In a recent article the New Yorker has declared Utah the next Silicon Valley.
To back up this assertion, the article cites some of the following impressive statistics:
- 3 of the top 15 cities on the Brookings Institute list of Super Sectors are in Utah
- ‘The state’s super-sector employment comes largely from software businesses, but also from medical-device manufacturers and makers of aerospace products’

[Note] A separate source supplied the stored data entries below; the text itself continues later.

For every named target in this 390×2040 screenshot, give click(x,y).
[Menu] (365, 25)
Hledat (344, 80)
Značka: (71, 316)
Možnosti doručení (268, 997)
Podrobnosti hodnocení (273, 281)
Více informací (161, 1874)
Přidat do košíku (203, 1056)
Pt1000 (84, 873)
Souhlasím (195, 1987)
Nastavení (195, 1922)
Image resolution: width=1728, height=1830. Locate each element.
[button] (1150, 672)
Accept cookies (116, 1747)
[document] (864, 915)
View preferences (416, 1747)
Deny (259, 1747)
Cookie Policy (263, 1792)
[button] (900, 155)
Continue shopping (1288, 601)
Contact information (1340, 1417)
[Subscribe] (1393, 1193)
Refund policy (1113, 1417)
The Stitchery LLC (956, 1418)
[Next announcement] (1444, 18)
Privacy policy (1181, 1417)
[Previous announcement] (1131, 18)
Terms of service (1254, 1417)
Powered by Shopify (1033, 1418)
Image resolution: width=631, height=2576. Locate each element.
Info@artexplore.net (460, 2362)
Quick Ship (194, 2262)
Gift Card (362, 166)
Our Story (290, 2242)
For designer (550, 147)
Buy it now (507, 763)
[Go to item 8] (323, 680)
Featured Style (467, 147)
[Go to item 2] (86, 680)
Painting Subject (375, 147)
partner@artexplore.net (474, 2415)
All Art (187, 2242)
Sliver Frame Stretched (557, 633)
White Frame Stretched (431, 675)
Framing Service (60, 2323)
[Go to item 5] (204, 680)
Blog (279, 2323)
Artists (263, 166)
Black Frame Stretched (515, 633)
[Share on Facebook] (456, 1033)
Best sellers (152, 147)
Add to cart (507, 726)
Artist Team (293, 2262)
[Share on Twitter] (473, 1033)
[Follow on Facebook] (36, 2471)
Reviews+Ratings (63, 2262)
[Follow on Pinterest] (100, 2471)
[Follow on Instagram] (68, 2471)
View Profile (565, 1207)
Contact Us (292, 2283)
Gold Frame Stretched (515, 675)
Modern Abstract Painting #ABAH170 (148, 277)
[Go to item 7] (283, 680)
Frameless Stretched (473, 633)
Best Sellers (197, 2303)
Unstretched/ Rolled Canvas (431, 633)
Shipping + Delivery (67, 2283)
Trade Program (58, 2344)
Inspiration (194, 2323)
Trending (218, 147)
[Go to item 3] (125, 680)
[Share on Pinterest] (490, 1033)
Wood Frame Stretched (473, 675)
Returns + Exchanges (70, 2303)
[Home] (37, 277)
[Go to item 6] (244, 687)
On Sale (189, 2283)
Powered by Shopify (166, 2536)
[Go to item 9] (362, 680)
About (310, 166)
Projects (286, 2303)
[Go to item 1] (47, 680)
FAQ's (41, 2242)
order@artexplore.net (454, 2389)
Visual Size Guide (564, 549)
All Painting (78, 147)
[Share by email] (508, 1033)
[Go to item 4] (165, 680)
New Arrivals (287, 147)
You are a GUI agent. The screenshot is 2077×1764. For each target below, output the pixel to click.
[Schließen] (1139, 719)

- Utah is the 6th most popular state for Venture Capital
To those living outside of Utah, this will come as a surprise. But to those living inside Utah, this is common knowledge. However, the negative impact of the recent explosion in new tech companies is felt in the Utah market in three critical ways:
- Utah companies are having a hard time finding and hiring software talent
- Software developers in Utah are now frequently jumping from company to company
- Utah companies are having to pay more to hire and keep their senior software developers
Where does this leave the average Utah tech company? Well, because the average Utah tech company is not flush with $100M dollars to spend but is competing against those that are (Adobe, Qualtrics, Domo, Novell, etc.), they are forced to consider some of the following tactics:
- Hire less experienced developers
- Budget more than expected to hire and retain senior developers
- Plan for a 3-6 month vacancy in software development positions while you search for the needle in the haystack that fits talent needs and price range
- Hire overseas developers in markets where the competition for amazing developers is not as fierce
Each of these tactics has their advantages and disadvantages and in a future blog we can go through the merits of each option individually. However, even though it is painful to find and retain good development talent in the current market, being in a vibrant, growing market is a great problem to deal with for everyone involved.